Namun, berbeda dengan Quraisy yang identitasnya adalah pedagang, kaum Saba’ adalah petani yang berdagang, bukan pedagang murni.
---
5. Ketika Lupa Bersyukur
Kemakmuran sering melahirkan kelalaian. Kaum Saba’ jatuh pada kesombongan. Mereka berpaling dari syukur, merasa kebun mereka abadi.
Maka Allah kirimkan peringatan. Bendungan Ma’rib jebol. Air bah meluluhlantakkan kebun. Dua kebun yang subur berganti dengan pohon pahit dan semak belukar.
> “Maka mereka berpaling, lalu Kami kirimkan kepada mereka banjir yang besar, dan Kami ganti dua kebun mereka dengan dua kebun yang berbuah pahit, pohon ats-tsadl, dan sedikit pohon sidr.”
(QS. Saba’: 16)
Ibnu Katsîr menyebut peristiwa ini sebagai “Sayl al-‘Arim” — banjir besar yang menghancurkan peradaban. Hadits riwayat Imam Ahmad menyinggung, kaum Saba’ terpaksa tercerai-berai, berpindah ke berbagai daerah, menjadi bangsa yang hilang kejayaannya.
---
6. Syukur sebagai Penjaga Negeri
Pelajaran dari kisah ini jelas. Negeri yang baik bisa rusak jika syukur hilang.
Al-Qur’an tidak hanya mengajarkan iman, tapi juga memberi rumus peradaban:
Quraisy dipuji karena jaringannya, tapi diminta menyembah Allah.
Saba’ dipuji karena kebunnya, tapi diminta bersyukur.
Dua-duanya jatuh ketika lupa tujuan. Quraisy menjadi angkuh terhadap Nabi ﷺ, Saba’ menjadi sombong dengan kebunnya.

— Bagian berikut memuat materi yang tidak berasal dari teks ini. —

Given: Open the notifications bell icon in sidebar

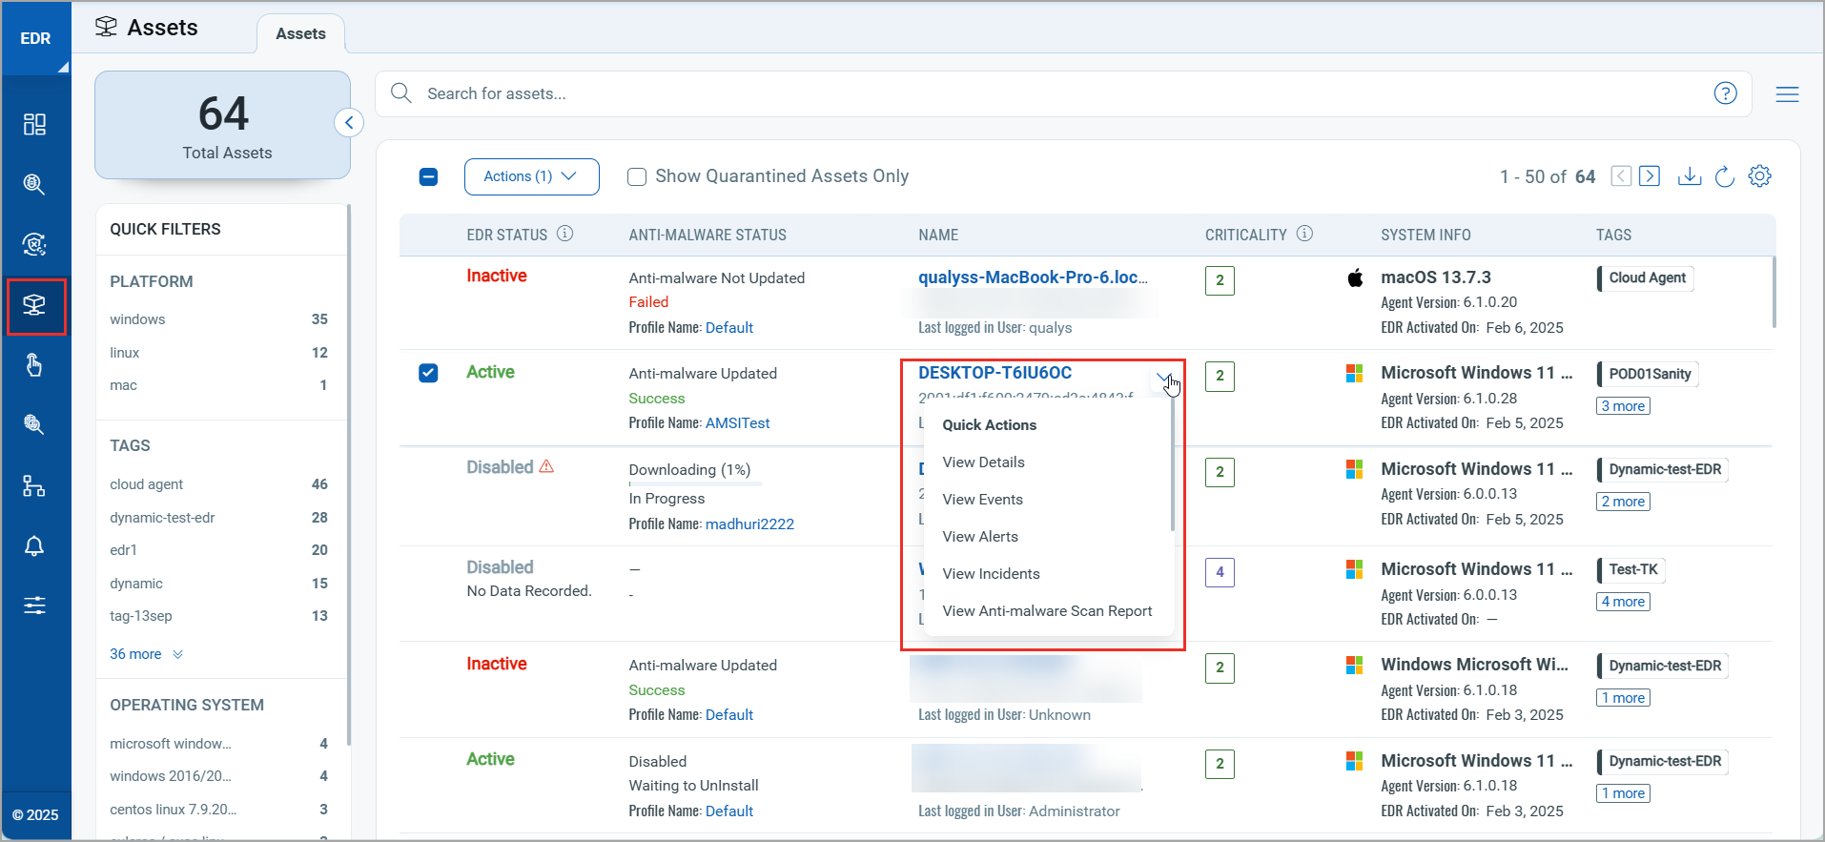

Seorang ulama sufi berkata:
> “Kemakmuran tanpa syukur adalah gurun yang menunggu badai. Hanya syukur yang bisa membuat kebun tetap hijau.”
---
7. Refleksi Modern: Negeri Subur dan Negeri Tandus
Hari ini, pelajaran Saba’ terasa relevan. Ada negeri yang kaya sumber daya alam, tapi miskin karena lupa syukur. Ada negeri yang tandus, tapi makmur karena pandai mengelola.

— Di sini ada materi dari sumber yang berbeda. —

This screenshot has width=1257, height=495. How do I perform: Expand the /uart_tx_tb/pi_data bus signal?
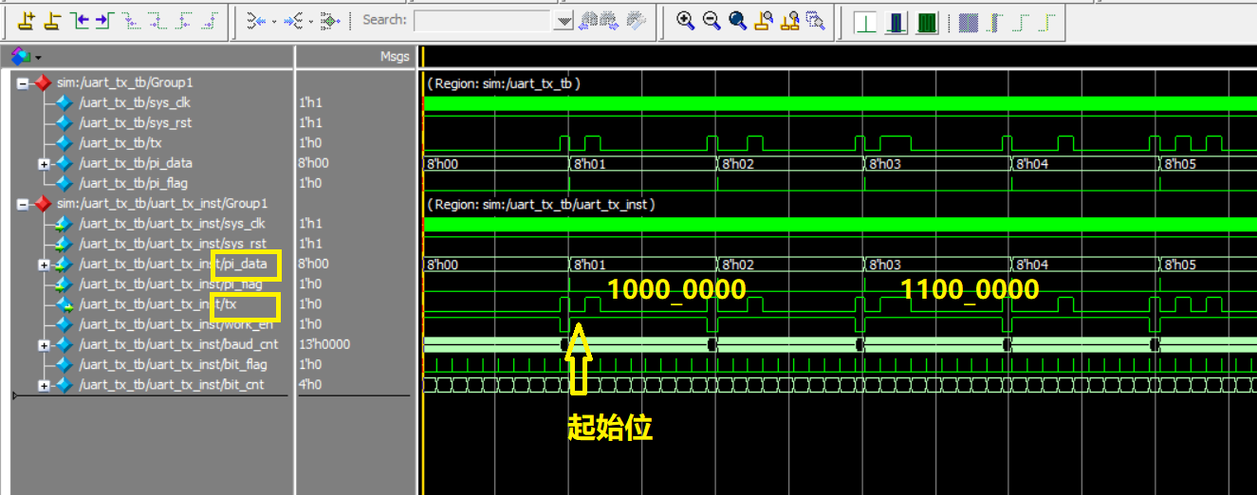click(x=44, y=164)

Singapura seperti Quraisy: tandus, tapi kaya karena jaringan dagang.
Indonesia lebih mirip Saba’: tanahnya subur, tapi sering gagal makmur karena bendungan sosial-politik bocor.
Kuncinya tetap sama: syukur, integritas, dan tata kelola yang adil.
---
8. Penutup: Kebun Kehidupan
Mari kita kembali pada suara lembut ayat itu:
> “Baldatun thayyibatun wa rabbun ghafûr” — negeri yang baik, Tuhan yang Maha Pengampun.
Seakan Allah berpesan: kebunmu, ladangmu, usahamu, semuanya hanya akan bertahan jika engkau menjaganya dengan syukur.
Kaum Saba’ adalah cermin. Kebun yang indah bisa musnah dalam semalam jika manusia lupa pada Pemiliknya. Tapi kebun yang dirawat dengan syukur akan menjadi jalan menuju surga, di mana kebun-kebun dan sungai-sungai abadi menanti.